Records to use:
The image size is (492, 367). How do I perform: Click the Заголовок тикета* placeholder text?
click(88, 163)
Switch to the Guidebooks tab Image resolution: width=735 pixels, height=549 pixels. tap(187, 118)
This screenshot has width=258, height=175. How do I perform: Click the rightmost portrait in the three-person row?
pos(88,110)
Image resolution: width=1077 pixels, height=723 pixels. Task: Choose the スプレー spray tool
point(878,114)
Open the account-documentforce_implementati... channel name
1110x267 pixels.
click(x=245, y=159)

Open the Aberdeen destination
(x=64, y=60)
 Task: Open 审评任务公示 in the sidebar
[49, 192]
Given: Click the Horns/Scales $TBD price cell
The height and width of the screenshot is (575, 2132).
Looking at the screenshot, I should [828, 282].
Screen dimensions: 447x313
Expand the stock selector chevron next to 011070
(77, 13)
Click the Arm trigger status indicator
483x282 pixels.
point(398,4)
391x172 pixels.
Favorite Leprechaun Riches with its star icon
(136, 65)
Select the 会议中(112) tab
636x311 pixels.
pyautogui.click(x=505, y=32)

Work request: Reproduce exactly, with nothing added, the lines from the one that contains "391x172 pixels." to the end of the data.

Exercise output:
391x172 pixels.
Favorite Leprechaun Riches with its star icon
(136, 65)
Select the 会议中(112) tab
636x311 pixels.
pyautogui.click(x=505, y=32)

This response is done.